=== Selected text ===

The study is published in the Journal of the American Academy of Dermatology.
The team followed 23 patients who underwent the surgery for six months after the procedure. They found that, on average, the treated area of skin regained 43% of its natural color. Furthermore, in 8 patients with localized vitiligo, the treated skin area regained on average 68% of its natural color.
Performed under local anesthesia, the surgery, known as melanocyte-keratinocyte transplantation(MKTP), involves taking healthy skin cells from pigmented areas of the body and transferring them to the damaged area of skin.
Lead researcher of the study, Iltefat Hamzavi, M.D., a senior staff physician in Henry Ford's Department of Dermatology, said:
"The results achieved in our study were of obvious significance to our patients. We believe this new treatment option offers hope to patients of color and those with vitiligo on one side of the body or in one area of the body."
The skin disease develops when the body's immune system kills cells called melanocytes. These dead cells no longer make pigment and as a result the area of skin turns white. Although there is no cure for vitiligo, it can be managed and treated with topical medications, creams and light therapy.
Although the surgery is performed in Europe, the Middle East, and Asia, this is the first time the procedure has been performed in North America.
In the study, 28 patients aged 18 to 60 underwent MKTP. In total, the procedure was performed 36 times and the team examined the outcomes of 29 of them. Duration of the procedure lasted from 30 minutes to two hours. Patients where discharged from the hospital on the same day.
The researchers followed 23 of the 28 patients for up to 6 months. 18 patients received 1 treatment, 4 received two treatments and one patient received 3 treatments. The ethnicity of patients was Caucasian, South Asian, African American and Hispanic.
During the procedure, melanocyte cells are taken from an area of healthy skin and separated to make a skin cell mixture, which was then applied to the treatment area of the skin. The treated area, which was, on average, the size of a credit card, was then covered with a specially developed adhesive biologic dressing.
The study was a collaboration between Henry Ford and the National Center for Vitiligo, Riyadh, Saudi Arabia, and funded by the Shahani Foundation based in Michigan.

=== Data section ===

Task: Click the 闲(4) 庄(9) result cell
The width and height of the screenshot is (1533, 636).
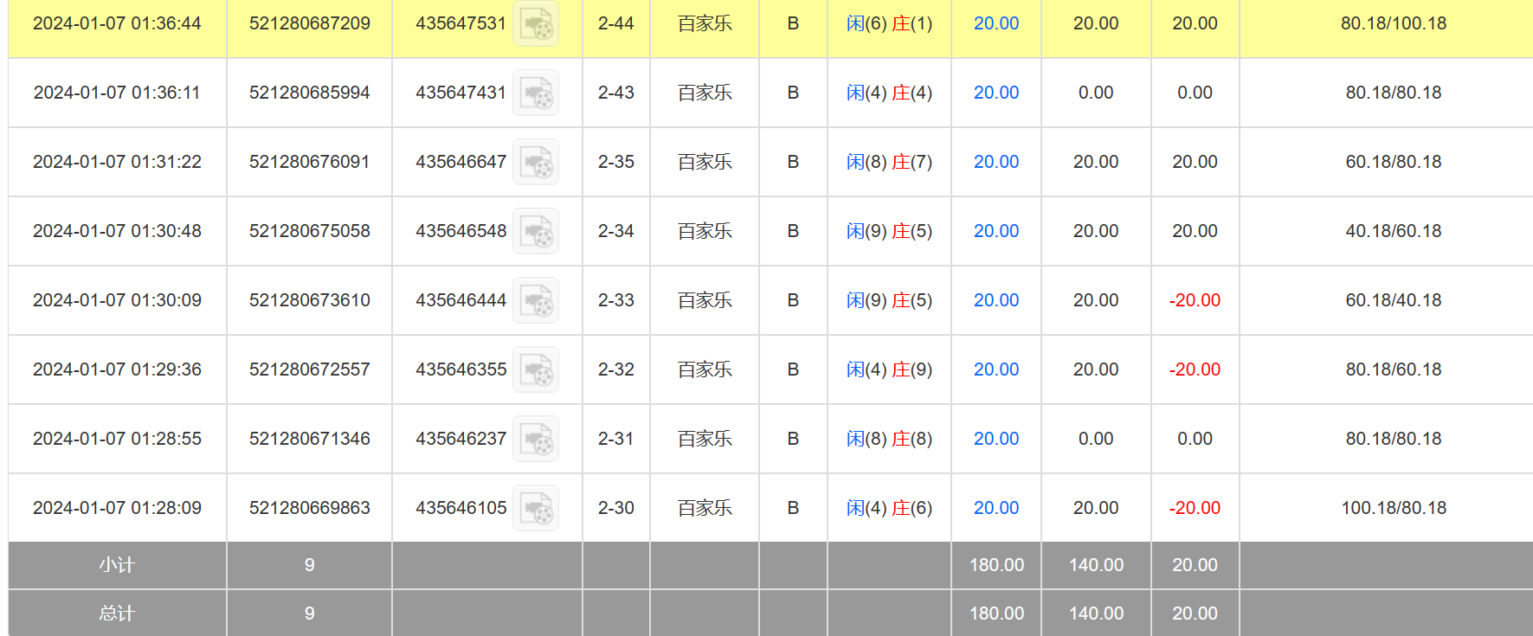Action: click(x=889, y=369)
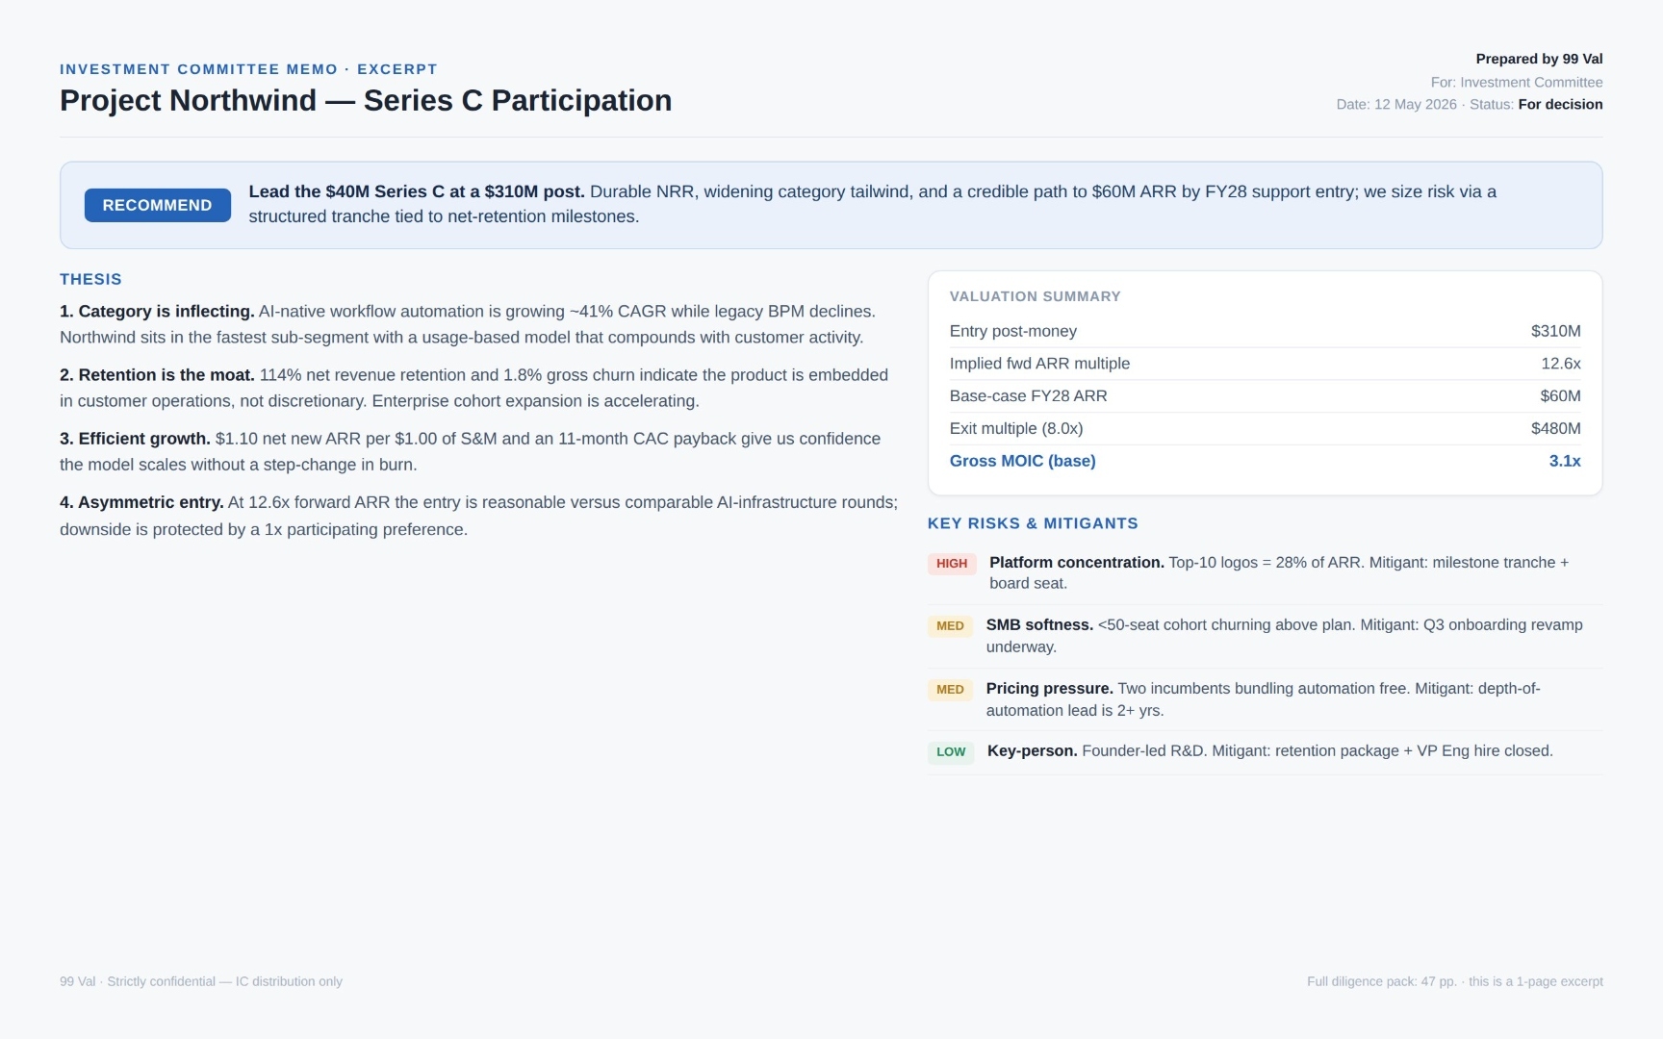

===
=== Data section ===

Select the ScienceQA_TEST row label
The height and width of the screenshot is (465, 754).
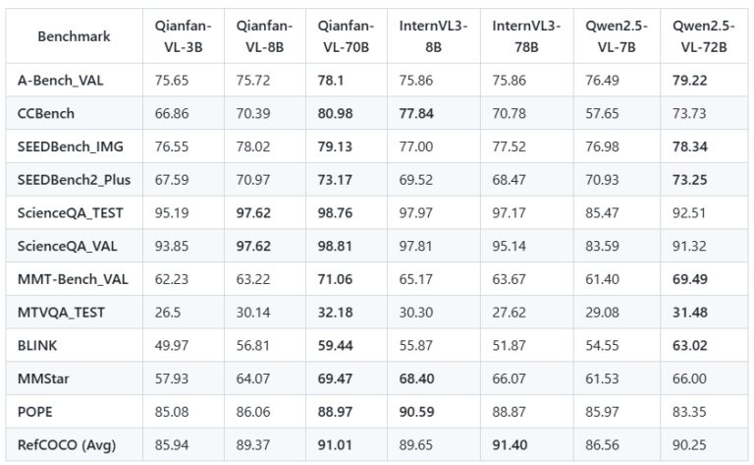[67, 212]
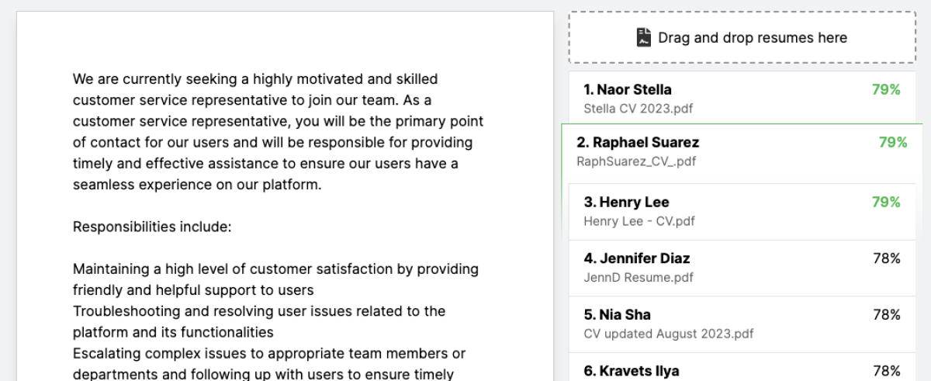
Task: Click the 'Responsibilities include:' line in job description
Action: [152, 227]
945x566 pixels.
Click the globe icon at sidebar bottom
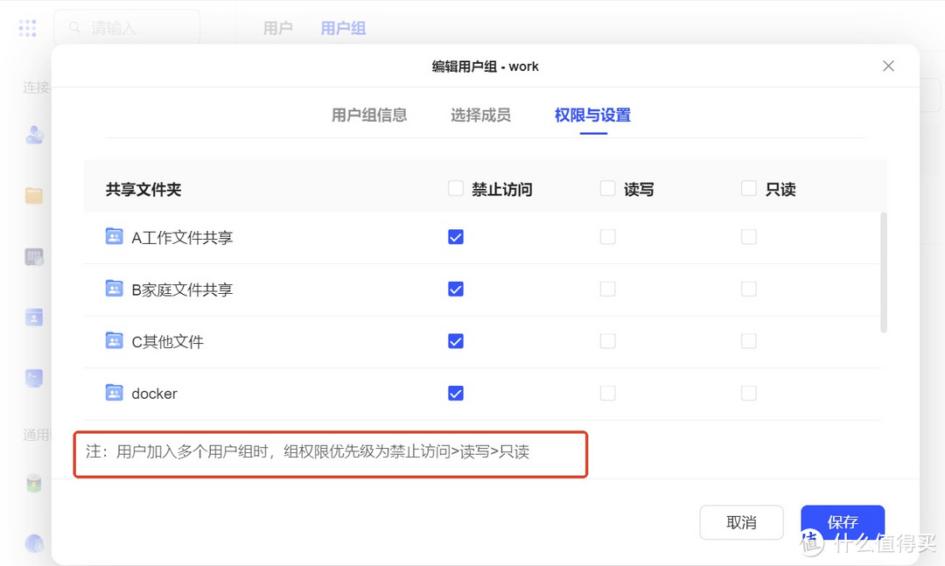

===

Activities →
a - In the vitiligo surgery article above the listing, rewrite the part that opens with the words containing "The study was" and closes with "based in Michigan.", changing "collaboration" to "partnership".
b - Answer these questions about the vitiligo surgery article above the listing:
(i) In which journal is the study published?
(ii) How long did the procedure take?
(iii) On average, how large was the treated area?

Results for each task →
a -
The study was a partnership between Henry Ford and the National Center for Vitiligo, Riyadh, Saudi Arabia, and funded by the Shahani Foundation based in Michigan.

b -
(i) The Journal of the American Academy of Dermatology.
(ii) From 30 minutes to two hours.
(iii) The size of a credit card.